History is written by the winners

I was reading the tributes to Tony Benn, who died yesterday.  One of the most famous voices in British politics for 50 years, a fantastic communicator and orator and always ready with a quick quip or quote.  Benn represented two things that modern British politics has successfully removed from its system, a politician of conviction and principle, and a man who could speak without preparation, notes and sticking to a line to push.  Benn believed in devolving power to the people, no matter how lowly or poor.  To Benn, the people who had nothing mattered much, much more than those who had it all.

Now Benn is gone, who is there to speak for those 8.45 million voices?  (Anyone who replies George Galloway can go stand in the corner and think about what you have done.)  There is no-one.  The major voice of protest in this country, the one standing against the malicious, spiteful treatment of the poor, the disabled, the one person who could speak out and reach an audience of millions to protest as a bunch of overprivileged cunts smash up education and the NHS like alcohol fuelled on a Saturday night bender is… Russell Brand.

Jesus wept.

One thing that many people mentioned was the 1983 General Election.  Labour went into that election with a manifesto dubbed “the longest suicide note in history”.  It contained, among other things, unilateral nuclear disarmament (at the height of the Cold War), leaving the EEC and renationalising British Telecom, British Aerospace and the British Shipbuilding Company.  Coming off the Falklands War, and a country still bearing the scars of 1970s battles against the unions, it was no surprise that Labour lost, and lost heavily.

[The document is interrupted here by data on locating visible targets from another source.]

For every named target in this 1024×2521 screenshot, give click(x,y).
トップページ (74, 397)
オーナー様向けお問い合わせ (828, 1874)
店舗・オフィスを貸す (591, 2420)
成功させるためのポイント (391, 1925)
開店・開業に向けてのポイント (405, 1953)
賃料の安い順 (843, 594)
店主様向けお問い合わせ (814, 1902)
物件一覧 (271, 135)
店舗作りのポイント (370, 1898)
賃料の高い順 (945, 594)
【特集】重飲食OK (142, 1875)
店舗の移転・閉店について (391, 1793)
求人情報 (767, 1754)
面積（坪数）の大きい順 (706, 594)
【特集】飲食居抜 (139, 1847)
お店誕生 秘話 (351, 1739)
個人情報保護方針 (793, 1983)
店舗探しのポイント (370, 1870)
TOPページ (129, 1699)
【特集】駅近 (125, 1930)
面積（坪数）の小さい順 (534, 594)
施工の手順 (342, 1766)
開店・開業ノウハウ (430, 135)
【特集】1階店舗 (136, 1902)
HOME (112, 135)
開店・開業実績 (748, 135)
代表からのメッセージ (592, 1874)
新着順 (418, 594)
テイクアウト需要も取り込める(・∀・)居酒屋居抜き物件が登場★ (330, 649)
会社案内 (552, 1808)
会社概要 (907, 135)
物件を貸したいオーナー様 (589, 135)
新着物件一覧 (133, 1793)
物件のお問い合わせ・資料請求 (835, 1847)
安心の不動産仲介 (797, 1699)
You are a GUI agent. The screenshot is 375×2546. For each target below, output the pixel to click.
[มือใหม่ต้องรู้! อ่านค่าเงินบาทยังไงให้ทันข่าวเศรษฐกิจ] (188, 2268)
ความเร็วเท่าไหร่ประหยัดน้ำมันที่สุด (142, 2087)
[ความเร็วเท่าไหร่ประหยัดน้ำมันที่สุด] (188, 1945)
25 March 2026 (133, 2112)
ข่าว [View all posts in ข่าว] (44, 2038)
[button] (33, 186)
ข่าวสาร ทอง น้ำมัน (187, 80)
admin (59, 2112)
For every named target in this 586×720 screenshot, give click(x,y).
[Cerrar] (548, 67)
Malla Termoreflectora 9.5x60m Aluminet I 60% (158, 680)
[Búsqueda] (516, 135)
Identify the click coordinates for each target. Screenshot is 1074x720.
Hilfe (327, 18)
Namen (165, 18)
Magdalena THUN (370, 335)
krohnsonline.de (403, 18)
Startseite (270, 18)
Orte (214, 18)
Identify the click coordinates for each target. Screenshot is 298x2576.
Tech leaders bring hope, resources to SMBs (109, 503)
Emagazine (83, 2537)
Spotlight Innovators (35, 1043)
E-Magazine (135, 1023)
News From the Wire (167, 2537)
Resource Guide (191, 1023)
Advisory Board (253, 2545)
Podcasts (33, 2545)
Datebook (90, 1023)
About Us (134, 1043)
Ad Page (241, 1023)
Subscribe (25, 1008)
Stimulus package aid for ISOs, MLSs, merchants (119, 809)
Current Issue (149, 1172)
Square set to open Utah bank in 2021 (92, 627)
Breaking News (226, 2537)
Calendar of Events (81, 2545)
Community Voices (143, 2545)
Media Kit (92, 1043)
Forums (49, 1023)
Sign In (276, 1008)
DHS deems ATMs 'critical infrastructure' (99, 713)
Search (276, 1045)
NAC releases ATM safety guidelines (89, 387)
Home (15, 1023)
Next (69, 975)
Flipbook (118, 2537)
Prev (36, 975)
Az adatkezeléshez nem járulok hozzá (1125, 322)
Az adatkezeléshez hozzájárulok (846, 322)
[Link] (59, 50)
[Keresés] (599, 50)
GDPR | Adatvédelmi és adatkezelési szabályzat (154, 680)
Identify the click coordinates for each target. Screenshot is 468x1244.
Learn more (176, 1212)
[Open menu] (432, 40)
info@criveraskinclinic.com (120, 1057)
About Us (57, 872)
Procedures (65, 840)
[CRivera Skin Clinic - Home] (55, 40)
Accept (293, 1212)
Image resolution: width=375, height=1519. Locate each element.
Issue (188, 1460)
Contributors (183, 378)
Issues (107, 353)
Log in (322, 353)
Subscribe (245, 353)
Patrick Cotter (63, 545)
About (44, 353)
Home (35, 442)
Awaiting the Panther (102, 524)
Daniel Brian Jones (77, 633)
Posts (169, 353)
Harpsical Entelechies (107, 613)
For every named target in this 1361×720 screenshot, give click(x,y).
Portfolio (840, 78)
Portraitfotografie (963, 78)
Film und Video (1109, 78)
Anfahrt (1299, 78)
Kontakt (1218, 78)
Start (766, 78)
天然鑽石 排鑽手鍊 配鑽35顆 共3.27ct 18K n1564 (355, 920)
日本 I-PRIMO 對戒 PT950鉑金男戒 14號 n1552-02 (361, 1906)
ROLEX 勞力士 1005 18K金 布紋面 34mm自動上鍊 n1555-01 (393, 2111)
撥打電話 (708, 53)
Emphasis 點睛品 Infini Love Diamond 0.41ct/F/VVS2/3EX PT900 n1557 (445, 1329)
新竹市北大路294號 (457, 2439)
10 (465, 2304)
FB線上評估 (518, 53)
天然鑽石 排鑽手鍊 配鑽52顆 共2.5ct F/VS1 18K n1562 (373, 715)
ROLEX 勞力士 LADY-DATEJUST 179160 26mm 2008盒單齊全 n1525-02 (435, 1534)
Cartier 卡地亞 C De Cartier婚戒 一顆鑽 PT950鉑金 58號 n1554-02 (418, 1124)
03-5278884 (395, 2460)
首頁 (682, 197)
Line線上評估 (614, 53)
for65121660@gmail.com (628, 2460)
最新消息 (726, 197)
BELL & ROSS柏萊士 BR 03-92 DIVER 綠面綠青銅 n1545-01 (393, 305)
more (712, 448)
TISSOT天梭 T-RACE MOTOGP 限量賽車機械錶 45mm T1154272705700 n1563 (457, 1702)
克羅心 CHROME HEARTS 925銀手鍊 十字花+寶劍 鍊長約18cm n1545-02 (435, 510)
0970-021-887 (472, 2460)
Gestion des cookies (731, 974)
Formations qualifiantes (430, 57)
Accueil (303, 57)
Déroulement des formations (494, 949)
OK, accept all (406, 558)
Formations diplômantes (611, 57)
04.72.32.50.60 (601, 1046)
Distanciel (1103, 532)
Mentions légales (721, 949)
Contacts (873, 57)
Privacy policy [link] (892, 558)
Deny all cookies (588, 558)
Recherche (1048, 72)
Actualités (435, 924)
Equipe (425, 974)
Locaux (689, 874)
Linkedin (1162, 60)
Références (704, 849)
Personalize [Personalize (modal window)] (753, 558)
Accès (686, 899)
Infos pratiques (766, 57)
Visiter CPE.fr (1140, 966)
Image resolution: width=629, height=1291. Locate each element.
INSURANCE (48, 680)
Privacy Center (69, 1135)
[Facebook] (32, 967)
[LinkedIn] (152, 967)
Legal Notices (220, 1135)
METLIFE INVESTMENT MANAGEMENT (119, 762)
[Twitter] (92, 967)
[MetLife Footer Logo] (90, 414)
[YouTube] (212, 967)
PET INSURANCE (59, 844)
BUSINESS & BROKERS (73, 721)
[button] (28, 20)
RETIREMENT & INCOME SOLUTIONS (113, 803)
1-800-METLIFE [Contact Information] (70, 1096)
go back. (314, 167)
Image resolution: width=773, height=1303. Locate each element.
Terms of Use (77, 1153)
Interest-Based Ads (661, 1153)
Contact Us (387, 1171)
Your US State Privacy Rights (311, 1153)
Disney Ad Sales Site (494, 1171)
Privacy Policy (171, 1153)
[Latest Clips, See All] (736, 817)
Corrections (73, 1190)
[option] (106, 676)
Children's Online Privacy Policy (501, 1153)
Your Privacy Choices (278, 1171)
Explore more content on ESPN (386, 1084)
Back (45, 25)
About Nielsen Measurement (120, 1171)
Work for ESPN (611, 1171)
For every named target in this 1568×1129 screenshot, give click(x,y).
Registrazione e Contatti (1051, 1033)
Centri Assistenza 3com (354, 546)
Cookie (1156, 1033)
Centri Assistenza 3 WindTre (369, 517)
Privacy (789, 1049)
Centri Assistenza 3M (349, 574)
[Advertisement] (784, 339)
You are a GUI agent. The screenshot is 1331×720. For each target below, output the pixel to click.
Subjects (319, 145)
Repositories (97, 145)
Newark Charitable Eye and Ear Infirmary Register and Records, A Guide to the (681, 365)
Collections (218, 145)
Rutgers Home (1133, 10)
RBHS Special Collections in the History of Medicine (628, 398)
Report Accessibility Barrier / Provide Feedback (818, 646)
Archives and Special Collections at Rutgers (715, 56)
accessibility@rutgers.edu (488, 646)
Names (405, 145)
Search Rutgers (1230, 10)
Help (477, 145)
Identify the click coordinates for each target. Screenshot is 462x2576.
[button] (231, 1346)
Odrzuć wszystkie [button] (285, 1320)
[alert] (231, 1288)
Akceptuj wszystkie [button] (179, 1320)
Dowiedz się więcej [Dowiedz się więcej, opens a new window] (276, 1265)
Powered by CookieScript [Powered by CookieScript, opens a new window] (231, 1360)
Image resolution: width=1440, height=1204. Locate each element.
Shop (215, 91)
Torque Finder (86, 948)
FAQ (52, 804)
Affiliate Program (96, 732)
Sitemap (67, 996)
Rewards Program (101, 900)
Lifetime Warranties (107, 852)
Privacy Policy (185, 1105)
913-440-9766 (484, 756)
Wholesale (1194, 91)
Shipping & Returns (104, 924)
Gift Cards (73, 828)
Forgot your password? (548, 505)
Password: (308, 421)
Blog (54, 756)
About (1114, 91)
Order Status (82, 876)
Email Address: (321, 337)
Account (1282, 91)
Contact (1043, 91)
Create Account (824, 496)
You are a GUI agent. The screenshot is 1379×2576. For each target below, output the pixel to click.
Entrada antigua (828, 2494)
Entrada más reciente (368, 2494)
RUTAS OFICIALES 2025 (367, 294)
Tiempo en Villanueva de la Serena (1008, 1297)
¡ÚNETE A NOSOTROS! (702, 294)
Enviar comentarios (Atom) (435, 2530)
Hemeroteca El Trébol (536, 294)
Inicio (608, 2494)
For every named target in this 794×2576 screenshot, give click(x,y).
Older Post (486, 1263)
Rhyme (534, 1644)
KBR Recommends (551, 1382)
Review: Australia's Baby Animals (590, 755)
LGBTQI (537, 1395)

We are often told that Britain is a conservative (small ‘c’) country.  What is interesting to note is that what is undoubtedly the most socialist manifesto ever produced by a major British political party, managed to gather 8.45 million votes.  To put this in some kind of perspective, that is 200,000 votes less than Labour got in 2010, 100,000 less than the Conservatives got in 2005 and a shade under 100,000 more than the Conservatives got in 2001. 8.45 million people voted to protect the welfare state, workers jobs, union rights and the NHS.  Yet here we are, with no party standing for those things.